Eventually all the money in our economies is equal to all the debt.Our total debt is 85% of GDP.US debt is now greater than their GDP.

Obama under left cover has been worse than Bush.He expanded the wars into Pakistan, Lybia and now is strirring trouble in Syria.He brought in Preventative Dentention,legalised the assassination of suspected terrorists,and now The National Defence Authorisation Act,yet people like Gary see him as some sort of saviour.

Pres Dwight Eisenhower went to great lengths to warn us about the Military Industrial Complex.They now own the two major parties and it makes little difference the people vote for.

The eilites have always conspired for power no matter what their nationality.The Brits,Yanks and Israelis have just been sneakier ,more ruthless and worked harder at it that most.

Both Paul Keating and Malcolm Fraser have warned us about following the US policy of encircling and containing Russia and China.Are they conspiracy lunatics too?

Comment from Lorikeet
Time November 13, 2012 at 9:44 am

I’d say there is plenty of merit in the opinions of both John and Ross, and see no reason why they could not happily co-exist.

The grossly misnamed superannuation system has the western world by the financial short and curlies. Clearly when people’s financial existence in retirement depends upon the abuse of workers by bankers and other large corporations, eventually an incredible backlash is going to occur.

When wealthy people can put large amounts of money into the “tax haven” of superannuation, the government misses out on collecting taxes on the income each year.

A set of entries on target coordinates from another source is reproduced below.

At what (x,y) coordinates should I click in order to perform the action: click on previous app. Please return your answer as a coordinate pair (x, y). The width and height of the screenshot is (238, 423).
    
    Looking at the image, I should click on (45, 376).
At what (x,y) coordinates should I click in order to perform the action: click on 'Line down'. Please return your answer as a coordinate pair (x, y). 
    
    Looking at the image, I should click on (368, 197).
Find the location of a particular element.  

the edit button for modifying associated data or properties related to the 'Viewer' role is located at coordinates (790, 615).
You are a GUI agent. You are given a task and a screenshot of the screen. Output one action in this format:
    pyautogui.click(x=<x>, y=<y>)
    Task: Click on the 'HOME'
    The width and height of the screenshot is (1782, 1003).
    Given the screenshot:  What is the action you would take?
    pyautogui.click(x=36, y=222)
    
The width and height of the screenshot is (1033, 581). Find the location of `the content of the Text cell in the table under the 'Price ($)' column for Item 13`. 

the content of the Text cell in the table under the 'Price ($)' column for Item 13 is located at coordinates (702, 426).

Then global banksters feel free to regularly create a GFC (great financial crime) , thereby collecting that “taxation” for themselves, gaining control of, and abusing, the workforce and also buying up the government’s income producing assets and utilities.

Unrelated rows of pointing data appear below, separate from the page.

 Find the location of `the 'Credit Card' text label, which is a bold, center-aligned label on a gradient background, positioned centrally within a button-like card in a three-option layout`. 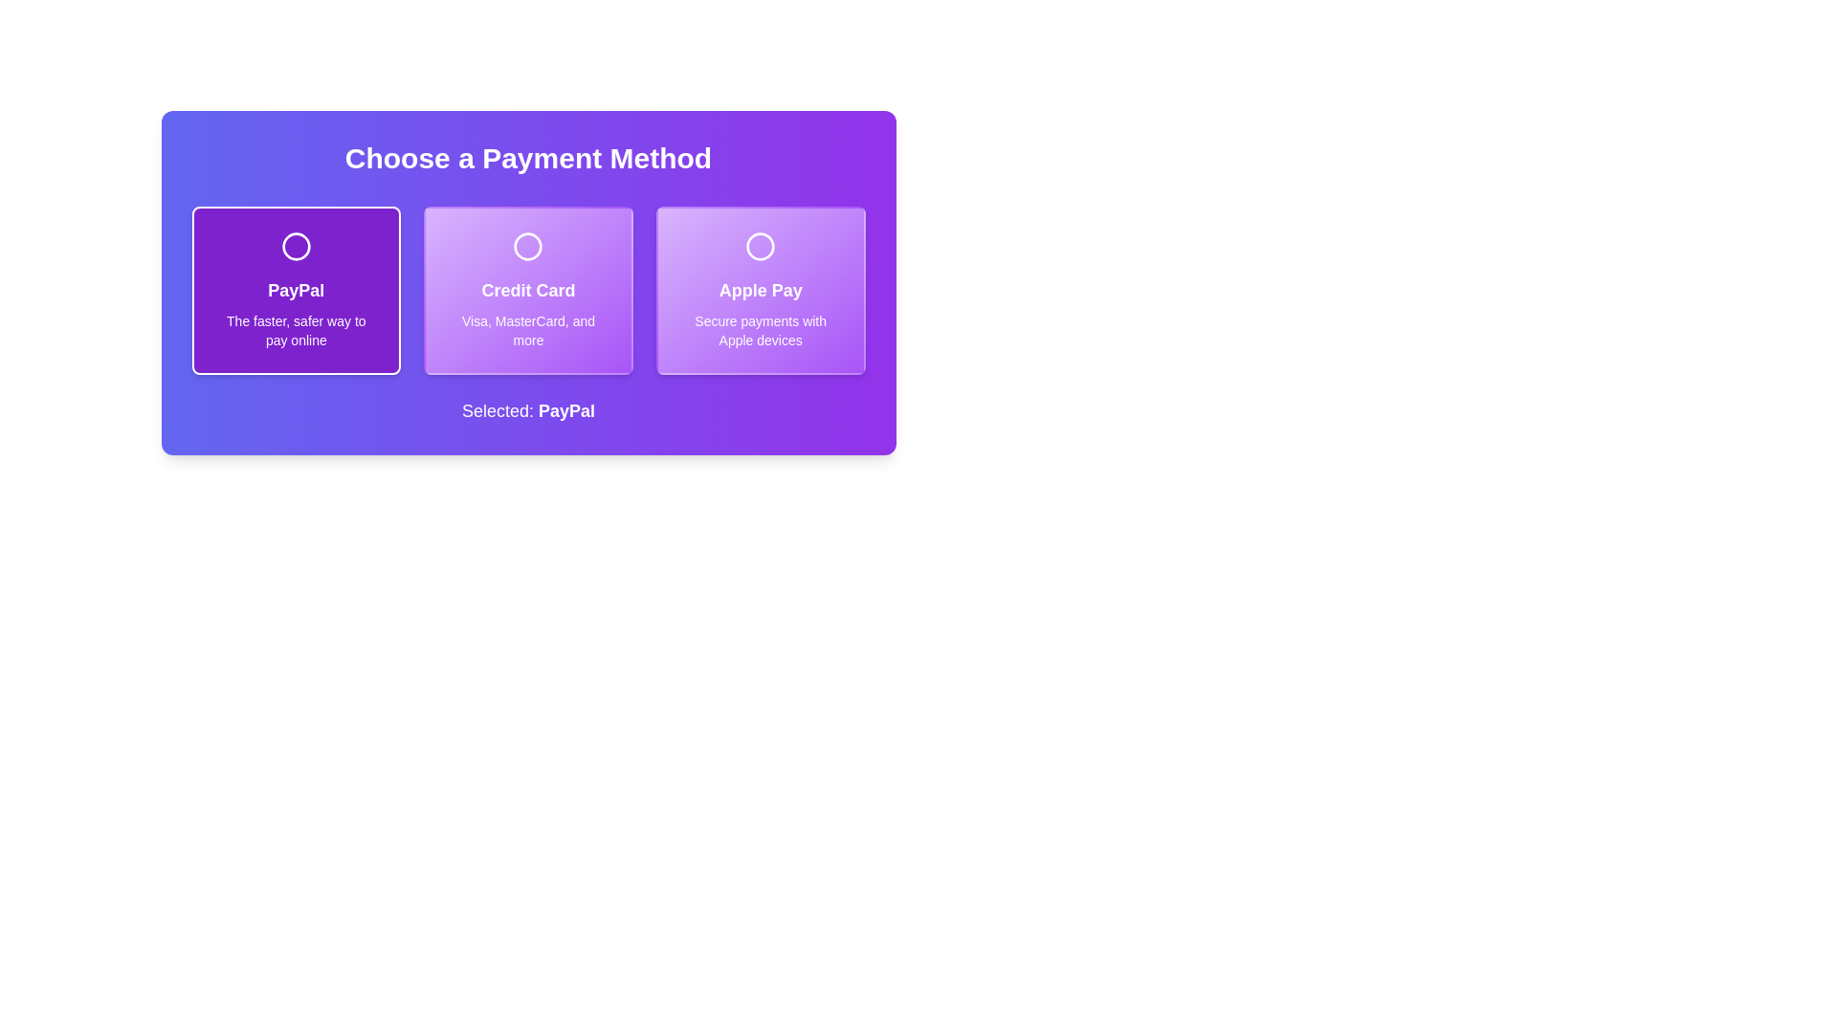

the 'Credit Card' text label, which is a bold, center-aligned label on a gradient background, positioned centrally within a button-like card in a three-option layout is located at coordinates (528, 291).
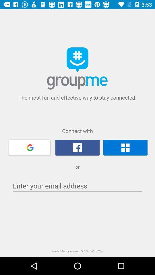  What do you see at coordinates (125, 147) in the screenshot?
I see `connect with windows` at bounding box center [125, 147].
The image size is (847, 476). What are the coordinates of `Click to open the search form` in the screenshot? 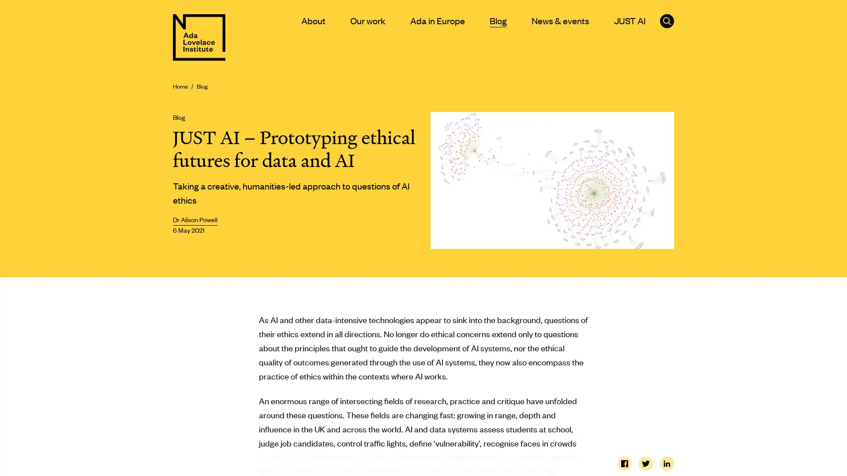 It's located at (667, 20).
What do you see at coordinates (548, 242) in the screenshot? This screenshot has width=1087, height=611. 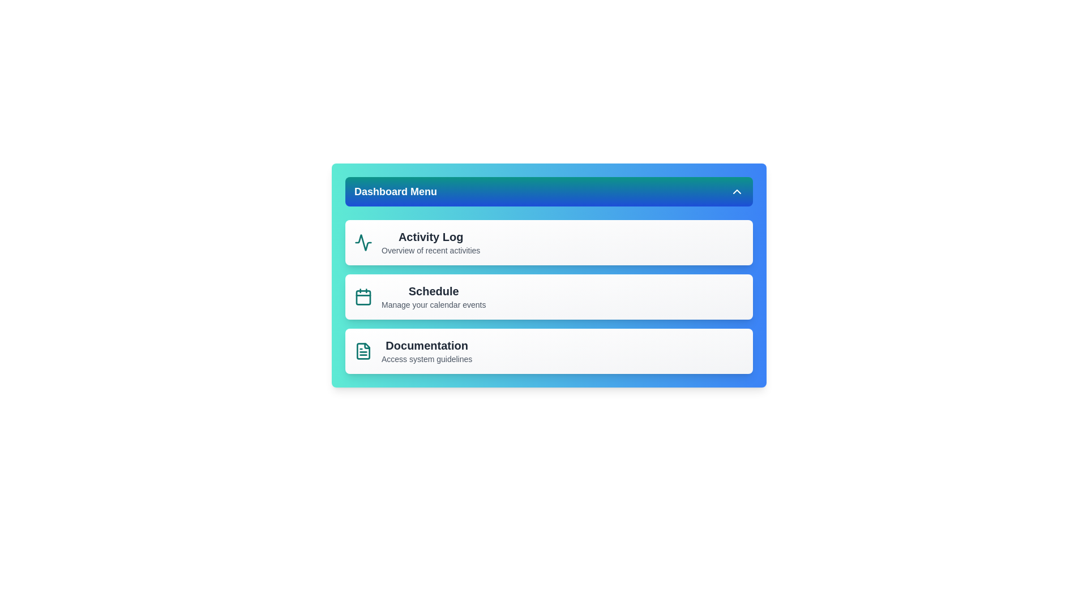 I see `the dashboard item 'Activity Log' to select it` at bounding box center [548, 242].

An increase in superannuation contributions to 12% will make it difficult for small to medium sized businesses to remain afloat, and I think we have good reason to suspect that wage levels will also be sacrificed.

Keating and Fraser are a pair of idiots who do not care if we are sold out as a nation. In fact Keating can probably take the greatest responsibility for our nation’s backsliding economy.

At this point in time, both Australia and the USA are moving (along with the rest of the world) towards the development of 7 economic unions designed to bring all nations on earth down to the lowest common denominator.

Neither the USA or Australia is encircling Russia or China.

I’m sure China would like to develop an Asia/Pacific EU by 2020 (supported by Rudd), but the USA will ensure they only get the upper portion.

Russia will eventually form an EU with the Ukraine and Middle Eastern nations.

Obama will set up his own EU comprising North America and surrounding nations, once his warships have finished sorting out the Asian and Pacific EUs using a large military presence in the Pacific.

So I guess there is a bit of essential containment happening there.